With Pelosi and Hoyer working amicably the last two years, the speaker- to-be was expected to keep hands off the majority leader's race. Since the Nov. 7 election, she had exhibited restraint, in public utterances and in quietly handling the ambitions of Rahm Emanuel. As chairman of the Democratic Congressional Campaign Committee, Emanuel was architect of the 2006 victory. He coveted the third-ranking post of majority whip, but that put him on a collision course with the Congressional Black Caucus' candidate, James Clyburn. A ruinous competition was averted when Pelosi brokered a deal whereby Emanuel agreed to replace Clyburn as House Democratic Caucus chairman.
But Pelosi's personal pique was evident in opposing her rival diva from California, Rep. Jane Harman, as chairman of the House Intelligence Committee. In line to replace Harman was Rep. Alcee Hastings, who was impeached as a federal judge on bribery charges.
For a party that effectively emphasized a Republican climate of corruption in the recent campaign to consider placing Murtha and Hastings in its leadership astonishes a wide range of Democrats. They do not believe Murtha can defeat Hoyer, but the imminence of Hastings stuns them. Well-placed Democrats have told Pelosi she cannot permit this. What they hesitate to contemplate is what lies ahead based on Pelosi's performance before she has taken the oath.
http://www.suntimes.com/news/novak/137929,CST-EDT-novak16.article
-
Boy, there you go.
All this hosanna about victory, and the first thing out of the chute, we have Murtha getting et tued by his democratic cohorts
Americans, without Murtha, would still be sitting in their fear, thinking nothing could be done about this insane war because, as with other extant daisychain corruptions, none of their elected nobles would make the needed confrontation.
I would have thought that since the voters in America spoke pretty plainly, and everybody seems to agree that the number one issue was Iraq, and the single voice that led and sustained that charge was Murtha, they, like Pelosi, would like to see Murtha in a prime position to make actual change.

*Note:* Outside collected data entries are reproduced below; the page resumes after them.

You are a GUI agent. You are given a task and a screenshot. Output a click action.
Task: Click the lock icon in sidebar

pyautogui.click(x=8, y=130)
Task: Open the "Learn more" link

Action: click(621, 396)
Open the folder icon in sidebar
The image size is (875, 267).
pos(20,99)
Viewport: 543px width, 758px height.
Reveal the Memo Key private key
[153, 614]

Instead, Democrats in congress had a voice of their own. They shunted him away from that prime perch. They wanted him weaker.
Murtha is the William Wallace of this election, ignoring the nobles (sitting Senate and House) and drawing together the clans (dem, repub, ind voters), spilling out of the glens.

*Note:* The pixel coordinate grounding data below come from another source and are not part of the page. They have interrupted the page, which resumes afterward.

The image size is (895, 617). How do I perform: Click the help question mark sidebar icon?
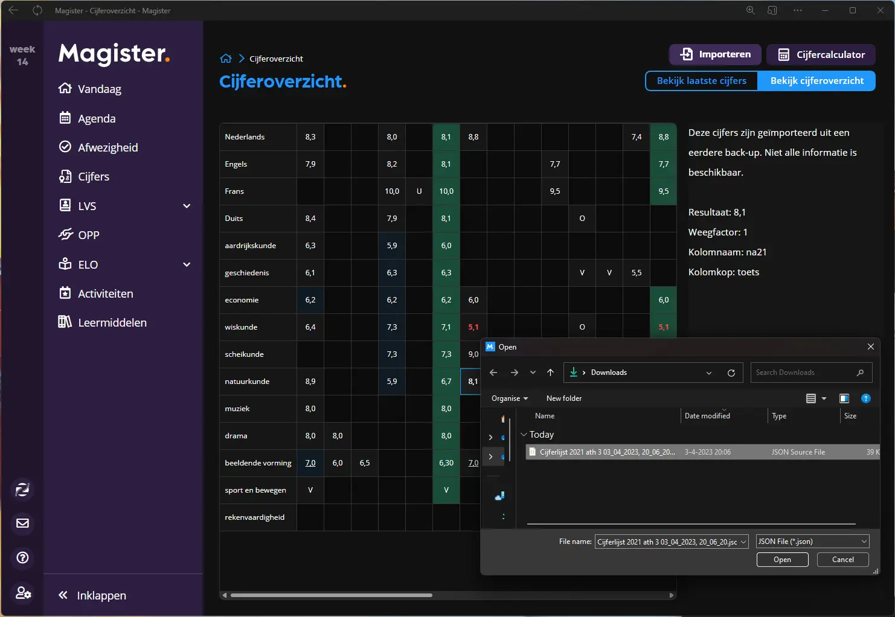22,558
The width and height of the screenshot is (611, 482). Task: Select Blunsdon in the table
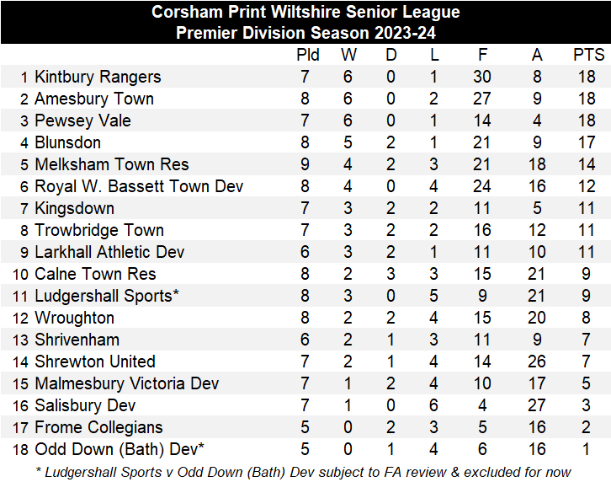(x=67, y=142)
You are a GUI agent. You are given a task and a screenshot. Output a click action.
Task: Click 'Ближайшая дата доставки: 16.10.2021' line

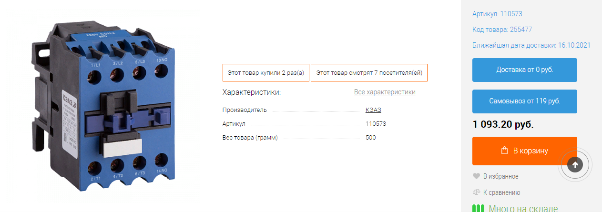pos(531,45)
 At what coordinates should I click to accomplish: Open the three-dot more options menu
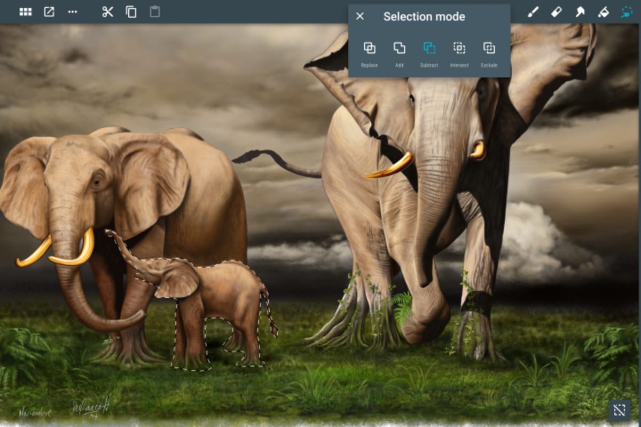73,12
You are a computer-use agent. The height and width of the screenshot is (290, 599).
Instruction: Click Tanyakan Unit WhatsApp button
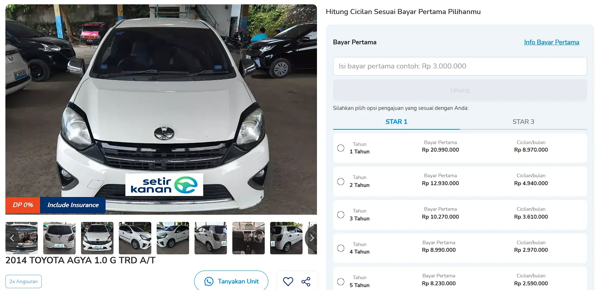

Iraq was the number one issue, but it only became that when somebody confronted the Whitehouse about the war. The war was there, costing lives daily and costing 8 mil daily.
But I didn't hear anything beyond the murmur of munching from the sitting Democrats.
The WHite House, I would imagine, is quite happy to see Murtha voted down, while deep in its bowels, Dr. Strangerove squeals in ejaculatory glee as Murtha is is eaten by his own.
Without Murtha, we would not have had the election we had.
The elections were about Iraq, and getting out. Murtha didn't convert any American voters to be against the war, he singlehandedly galvanized American voters who had already become against the war when he singlehandedly confronted the DC establishment about the war.
He turned the tide and united the clans by simply fighting back, out loud.
Murtha's voice was the real, and not the neocon, pentagon voice. But it wasn't Biden or Hillary who did any confronting the Whitehouse over the war, nor was it Biden's buddy joe, whose other buddy gave him a public kiss.
Appears Joe and and Biden and all their buddies are not as sure about taking on the Whitehouse as are Murtha and the majority of American voters.
By rejecting Murtha, the Democratic Congress weakens the effort to wrest out of the hands of these dangerous incompetents the reins of this runaway war itself.
That is not what the voters voted for.
And rushing into this vaacum will be the always timely Bush Family butler, Baker.